[What to do] Give the entries back exactly as they stand, but without pictures.

[Given records]
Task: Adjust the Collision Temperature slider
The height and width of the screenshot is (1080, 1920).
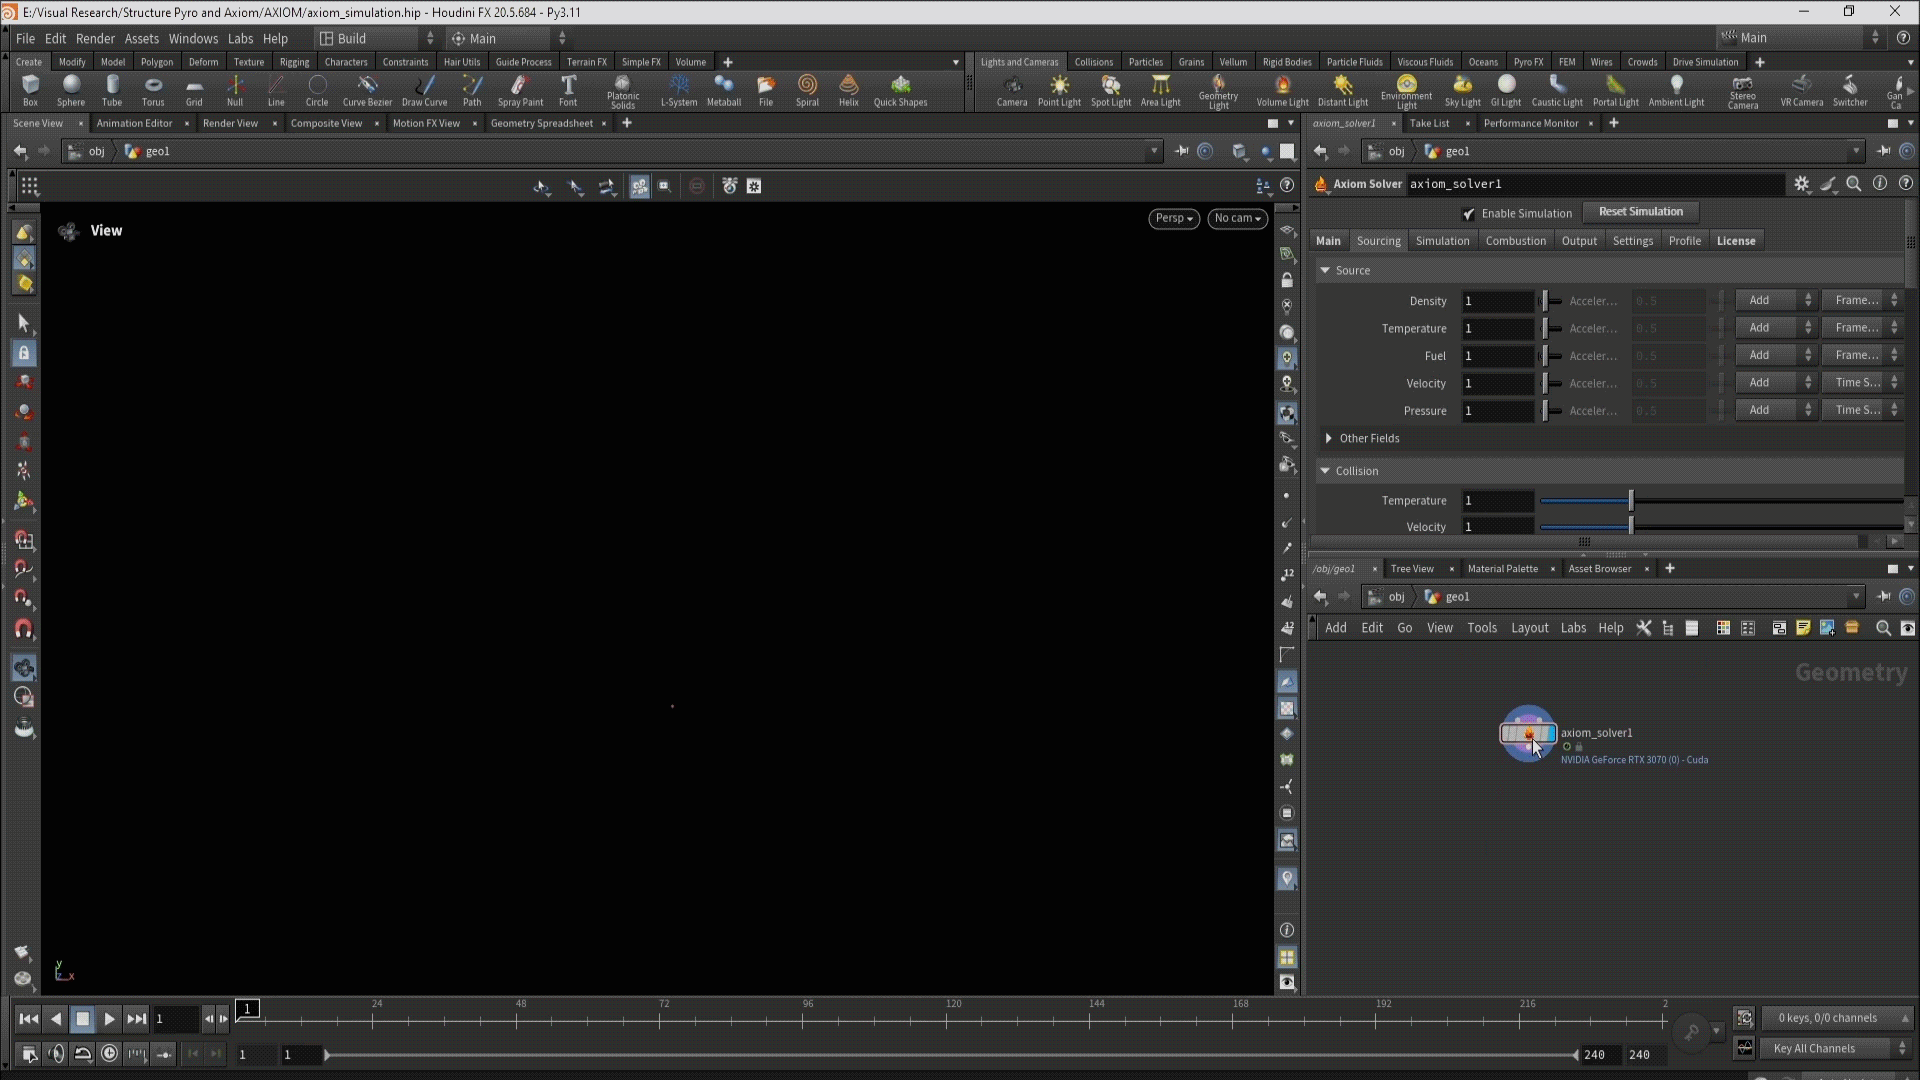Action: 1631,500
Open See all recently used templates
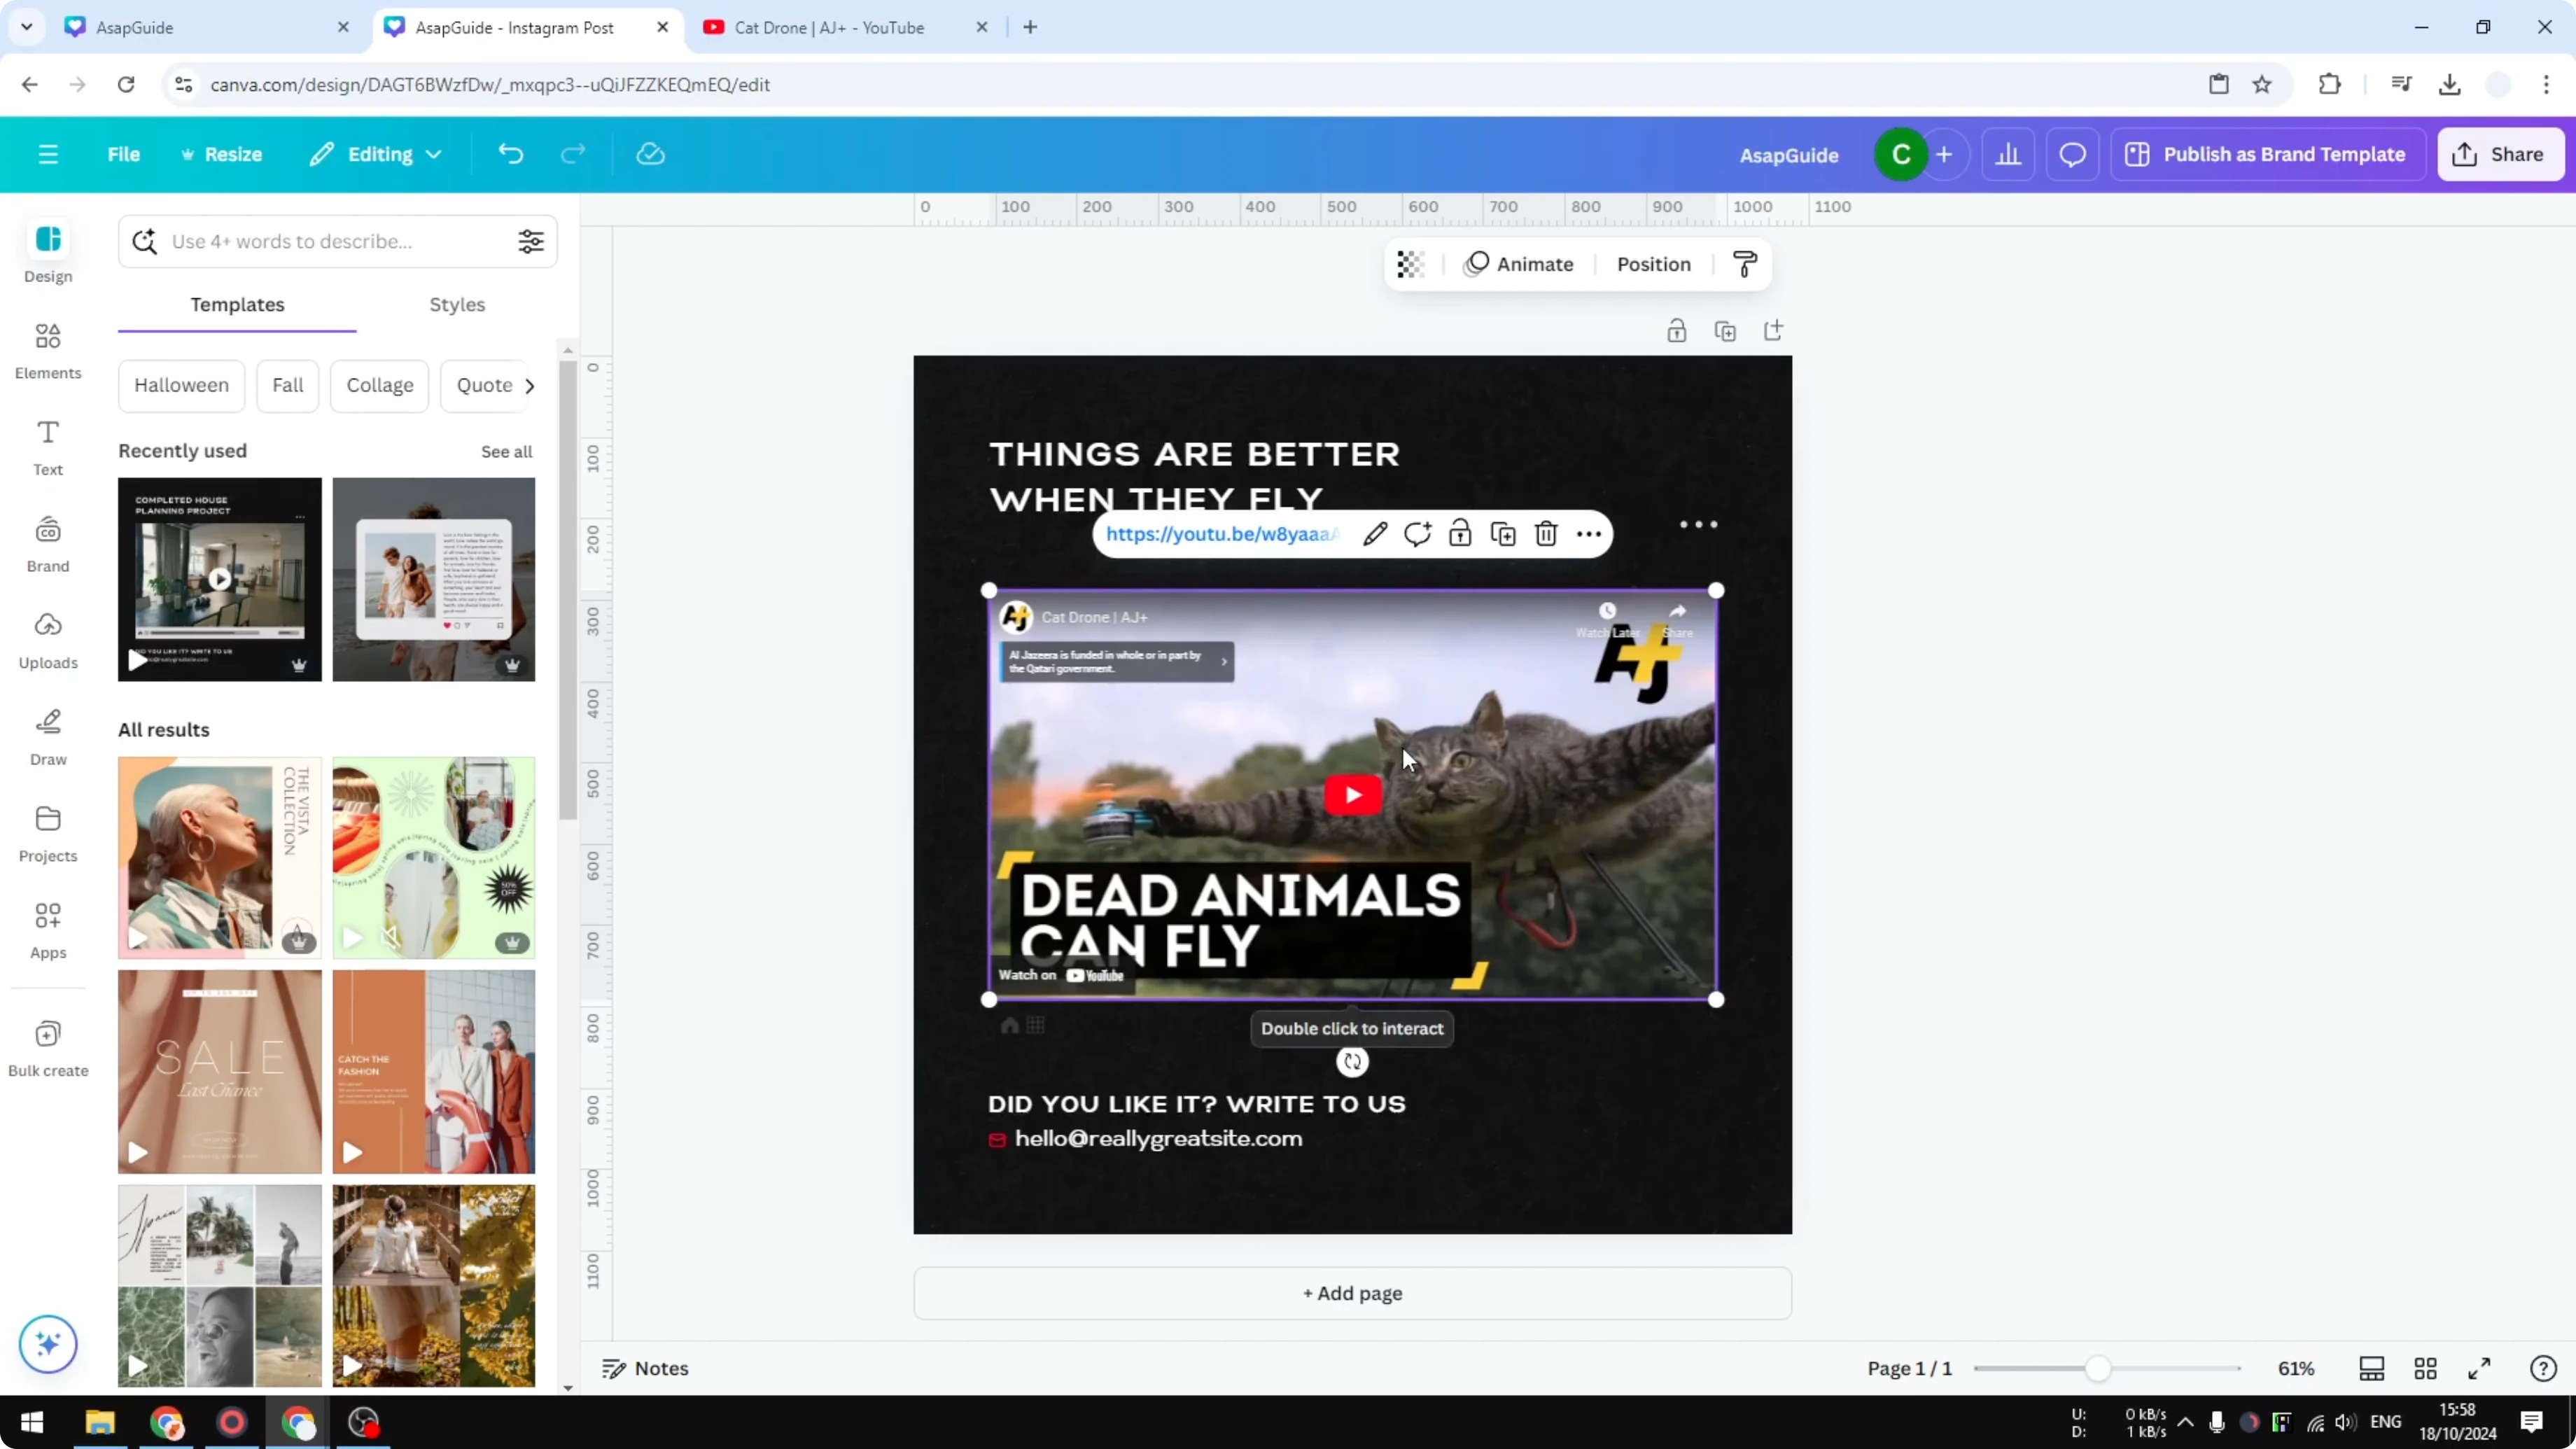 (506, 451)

[Response]
Task: Adjust the Collision Temperature slider
The height and width of the screenshot is (1080, 1920).
Action: 1631,500
Open See all recently used templates
 (506, 451)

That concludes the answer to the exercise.